Thursday, October 30, 2014

Funny Games (2007) 3 of 4

** Entire review contains SPOILERS**

This is a home-invasion movie with a pedigree: it's Michael Haneke's own remake of his Austrian film of 1997.  Haneke is a world-renowned, confrontational director known for such films as The Piano Teacher, Cache, and The White Ribbon.
In this U.S. version, Naomi Watts and Tim Roth play Ann and George, a well-off couple embarking on a lakeside holiday with their young son.  The vacation turns into a nightmare, when their home is invaded by two nihilistic, sadistic, white-gloved bastards calling themselves Peter and Paul.  As the two nominal villains destroy the lives of this family, the film indicts the audience for watching, even breaking the fourth wall at times.
This may sound sophomoric in description, but it's done with so much craft and conviction that it's tough to dismiss the film (if you're the type of person who'd sit down to watch in the first place).  I was most reminded of Natural Born Killers, but I think it's more effective: NBK game me a headache, while Funny Games makes its points because it's enjoyable.  And while there have now been a number of movies that examine why we watch horror and violence (Videodrome, Henry: Portrait of a Serial Killer, Scream), well -- we keep watching violent movies, don't we?
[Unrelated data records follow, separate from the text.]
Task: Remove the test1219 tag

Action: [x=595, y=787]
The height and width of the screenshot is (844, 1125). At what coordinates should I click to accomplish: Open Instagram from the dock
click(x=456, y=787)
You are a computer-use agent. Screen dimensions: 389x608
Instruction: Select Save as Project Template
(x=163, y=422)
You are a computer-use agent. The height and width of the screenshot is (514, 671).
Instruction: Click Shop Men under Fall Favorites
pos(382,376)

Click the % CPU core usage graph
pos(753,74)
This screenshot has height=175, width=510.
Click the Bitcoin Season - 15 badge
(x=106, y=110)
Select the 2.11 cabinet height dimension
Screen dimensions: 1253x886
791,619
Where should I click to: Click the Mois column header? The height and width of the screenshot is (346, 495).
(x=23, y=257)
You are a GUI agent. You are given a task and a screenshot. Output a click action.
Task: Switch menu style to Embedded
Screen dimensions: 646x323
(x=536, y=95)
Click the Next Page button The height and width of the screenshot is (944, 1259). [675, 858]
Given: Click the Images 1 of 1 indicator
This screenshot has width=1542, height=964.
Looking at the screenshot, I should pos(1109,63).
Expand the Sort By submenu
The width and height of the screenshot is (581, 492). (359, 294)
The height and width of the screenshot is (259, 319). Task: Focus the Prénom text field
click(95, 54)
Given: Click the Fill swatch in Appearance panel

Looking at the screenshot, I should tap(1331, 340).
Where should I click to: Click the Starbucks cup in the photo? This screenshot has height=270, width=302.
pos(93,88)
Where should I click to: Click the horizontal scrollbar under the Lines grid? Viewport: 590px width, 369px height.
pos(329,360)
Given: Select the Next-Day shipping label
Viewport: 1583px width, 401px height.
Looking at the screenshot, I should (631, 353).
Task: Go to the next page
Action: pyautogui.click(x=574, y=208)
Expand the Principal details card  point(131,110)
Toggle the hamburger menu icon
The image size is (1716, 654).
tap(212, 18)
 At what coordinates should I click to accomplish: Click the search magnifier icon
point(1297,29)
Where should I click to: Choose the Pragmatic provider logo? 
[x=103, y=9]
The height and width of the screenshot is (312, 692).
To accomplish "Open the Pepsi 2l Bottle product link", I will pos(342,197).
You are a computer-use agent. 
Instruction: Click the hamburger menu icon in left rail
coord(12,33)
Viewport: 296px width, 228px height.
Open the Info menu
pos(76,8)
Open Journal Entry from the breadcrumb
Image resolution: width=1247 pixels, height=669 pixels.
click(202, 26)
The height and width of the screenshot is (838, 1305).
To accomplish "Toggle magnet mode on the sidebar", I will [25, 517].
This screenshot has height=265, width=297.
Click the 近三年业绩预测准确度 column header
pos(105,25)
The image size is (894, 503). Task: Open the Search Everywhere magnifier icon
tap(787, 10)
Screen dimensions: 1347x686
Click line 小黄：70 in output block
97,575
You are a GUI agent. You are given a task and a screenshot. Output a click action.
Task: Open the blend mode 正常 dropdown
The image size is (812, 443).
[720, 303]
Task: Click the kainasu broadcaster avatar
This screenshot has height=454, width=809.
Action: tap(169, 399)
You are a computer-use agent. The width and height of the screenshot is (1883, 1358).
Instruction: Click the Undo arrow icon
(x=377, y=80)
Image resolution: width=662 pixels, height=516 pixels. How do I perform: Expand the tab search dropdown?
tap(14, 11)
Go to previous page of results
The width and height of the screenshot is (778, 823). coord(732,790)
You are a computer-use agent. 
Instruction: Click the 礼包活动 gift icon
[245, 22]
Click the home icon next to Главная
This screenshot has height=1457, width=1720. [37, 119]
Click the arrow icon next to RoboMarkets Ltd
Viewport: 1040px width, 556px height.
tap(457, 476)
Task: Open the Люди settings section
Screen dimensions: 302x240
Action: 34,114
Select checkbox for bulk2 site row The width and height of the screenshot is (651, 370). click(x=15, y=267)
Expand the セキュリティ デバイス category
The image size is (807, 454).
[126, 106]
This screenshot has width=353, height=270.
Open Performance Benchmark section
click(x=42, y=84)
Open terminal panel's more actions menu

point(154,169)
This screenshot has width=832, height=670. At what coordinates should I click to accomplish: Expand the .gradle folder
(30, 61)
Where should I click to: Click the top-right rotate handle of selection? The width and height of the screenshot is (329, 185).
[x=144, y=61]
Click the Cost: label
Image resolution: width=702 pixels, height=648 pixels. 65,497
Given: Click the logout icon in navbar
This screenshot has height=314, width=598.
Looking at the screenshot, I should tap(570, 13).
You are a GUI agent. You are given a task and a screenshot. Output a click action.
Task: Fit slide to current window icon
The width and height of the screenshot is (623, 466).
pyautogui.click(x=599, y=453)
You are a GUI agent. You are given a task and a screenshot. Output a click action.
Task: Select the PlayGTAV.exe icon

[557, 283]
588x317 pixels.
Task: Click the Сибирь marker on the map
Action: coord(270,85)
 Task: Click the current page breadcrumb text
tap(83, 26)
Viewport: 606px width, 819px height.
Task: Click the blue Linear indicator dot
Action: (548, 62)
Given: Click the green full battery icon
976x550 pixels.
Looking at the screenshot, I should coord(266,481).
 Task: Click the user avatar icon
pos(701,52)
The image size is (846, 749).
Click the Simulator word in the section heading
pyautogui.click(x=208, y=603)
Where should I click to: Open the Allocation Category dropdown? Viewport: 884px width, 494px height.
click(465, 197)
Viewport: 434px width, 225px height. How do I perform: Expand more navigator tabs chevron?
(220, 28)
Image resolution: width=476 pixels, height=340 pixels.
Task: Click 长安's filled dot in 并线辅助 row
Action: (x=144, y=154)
The sequence I'll spotlight is Ann's forced disrobing.  Naomi Watts is an attractive woman, and when the captors work the conversation around to her figure, I felt warm anticipation (in my defense, noone had been killed at this point).  I wondered how far this would go, how hot it would get.  Would she show her tits?  I hope they show her getting undressed.  I'm glad the kid has a bag over his head so we can concentrate on the sexy stuff for a while.
Well, it wasn't sexy.  We don't see her strip, and although she spends much of the film in bra and panties, I wasn't titillated, in fact it was pretty awful to see her victimized.  The filmmakers effectively pull the rug here: for example, the panties are boyish and functional,a kind no one would describe as "lingerie."  It's simply pathetic.
Before I get too self-congratulatory, I do recommend this film about two pricks who beat, maim, and slaughter an innocent family.
If nothing else, it's a conversation starter.  The killers repeatedly break the fourth wall, asking our opinion of the events, and there's even a scene when Ann gets the upper hand, only for one of the criminals to pick up the remote and rewind the entire scene so it can play out differently.

The scene on the boat is even more confusing, but I think the two are talking about themselves as if they are fictional characters.  Funny Games isn't as densely packed as Donnie Darko, but like that film it plays with fiction vs. reality.
As for the gloves, we're reminded of mimes or waiters, but a few days later I made an association more fitting, considering Haneke's an Americaphobe: Mickey Mouse.
To me, the meaning of the film is there in the first scene as the family drives into the mountains, playing trivia concerning classical music.  Suddenly the music changes to punk as the title pops onto the screen in big red letters: "FUNNY GAMES."  This is what you paid for!  You came for mayhem, not to see a nice family doing nice things.
I believe it's also asking why: Why do these people have beautiful lives while others are starving or being tortured or wanting for medical care in other parts of the world?  There's an element of random chance that they are in these circumstances and not those, and given that fact, chance can also put them suddenly into hell, and it does.  The boy killers mockingly claim childhood abuse to "explain" their actions, but it's more likely they've spent too much time pondering the unfairness of life and have jumped off an ethical cliff.